I think I might have to give up running pretty soon, for probably at least 7 or 8 months. I’m going to try to hold on until the Zombies, Run! virtual race because goddammit, that’s what I’ve been training for since November (10K or bust), but I’m not sure if I’ll be able to keep going much after. And for once it’s not because some new part of my body is attempting to fall off or explode. It’s because it’s too fucking hot. Or not even too fucking hot, just too fucking humid.
I used to say that I don’t deal well with heat, but no, I’m pretty sure I do okay with heat, it’s the humidity I can’t handle. I’ve had less miserable runs when it was 95F in Denver than when it’s 75F in Houston. Dizziness and vomiting when I’m barely doing 11 minute miles is some ridiculous bullshit, right there.
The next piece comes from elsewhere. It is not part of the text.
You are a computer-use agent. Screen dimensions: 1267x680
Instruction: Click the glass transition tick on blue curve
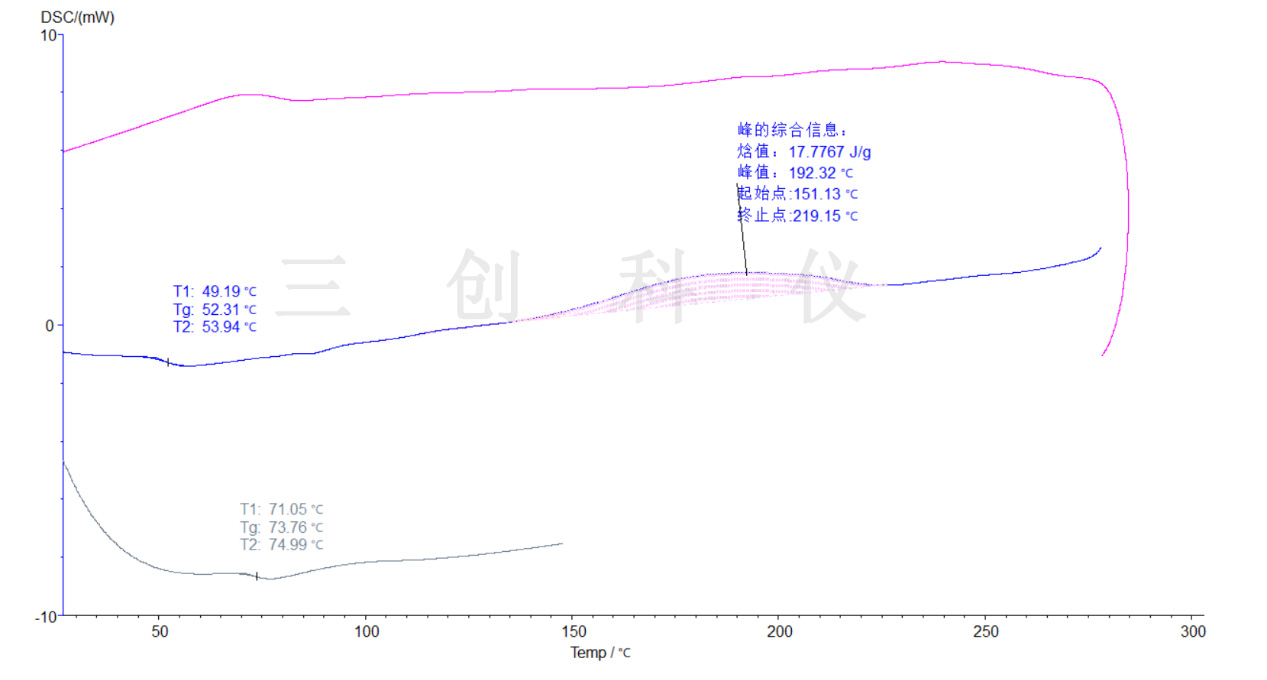[168, 362]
I feel like little by little, Houston is eating all of my options. I’ve basically given up on biking at this point, after a member of my peloton got hit by a car and killed on his way to a ride, and after having two extremely terrifying close calls of my own with Houston drivers. I can’t long distance on my own safely, and I haven’t been able to get up early enough for a group ride in forever, because at this point I’ve basically cut my candle in half so I can burn four ends at once. I’ve had to put my weightlifting on hold because I started having that awful, grinding sensation in my left shoulder, the one that makes me think I should really go ask the doctor to do a CAT scan of it, but I don’t really want to know what the answer will be and I don’t want to face another endless series of random doctor bills that my insurance doesn’t happen to cover.
What I learned when I started my grand project of losing weight and getting fit years ago was that the only way for me to make this work was to find ways to change my life I could live with on the very long term. That’s why I don’t believe in giving up specific foods or shit like that. And with exercise, it has to be something I can keep happily doing until some body part fails and I have to move on to the next thing. I don’t hate myself enough to effectively punish myself for hours at a time, multiple evenings a week. Life’s too short for that.
So no, running on a treadmill is not an option. I get so goddamn bored that five minutes stretches to a subjective hour, and all I can think is how much I hate exercising and would rather do anything else. Mountain biking isn’t an option, I don’t enjoy it.
I have to figure out what to do next. Going to have to find something indoors because I can barely handle the temperatures already and it’s only March–what the fuck is July even going to be like? Maybe dance lessons again. I had to give up on tap for a while because of my fucked up toe, but surgery has supposedly corrected that and I’ve been running okay on it for months. Maybe there’s a facility with a climbing wall around and I can finally learn how to do that. I hear if you do it right, you mostly use your legs anyway, so my pathetic level of upper body strength won’t kill me. Haven’t found any non-McDojos in my area, though, I’m very sorry to say.
What I’m most worried about is that I won’t find anything I like doing at all. Maybe I can float by on spinning and walking on a treadmill because at least that way I can pass the time by reading, but neither of those are as good as the real thing. But the other reason this is beyond important to me, running 3-4 times a week and walking 3+ miles every day, is since I started doing this, I haven’t had any more major problems with my lower back. So if I suddenly can’t do much walking any more because it’s Too Fucking Hot And I Want To Vomit Then Die, are my back problems going to return?
It’s kind of stupid, because I never thought of myself as an outdoorsy person. I grew up in Colorado, but I never much cared for camping and I have an aversion to dirt that’s downright hilarious in a geologist. But I get somewhere where suddenly I can’t just hop on my bicycle and ride downtown from my front door in about an hour, on paved, safe bike trails the whole way, or somewhere I can’t just go take a walk whenever I want without wanting to die from the sticky heat or worry about getting hit by a car, and I realize that yeah. I spent a lot of time outdoors. Way more than I ever realized, and I fucking miss it. You’d never think this much ridiculous urban sprawl could make someone feel suffocated and claustrophobic.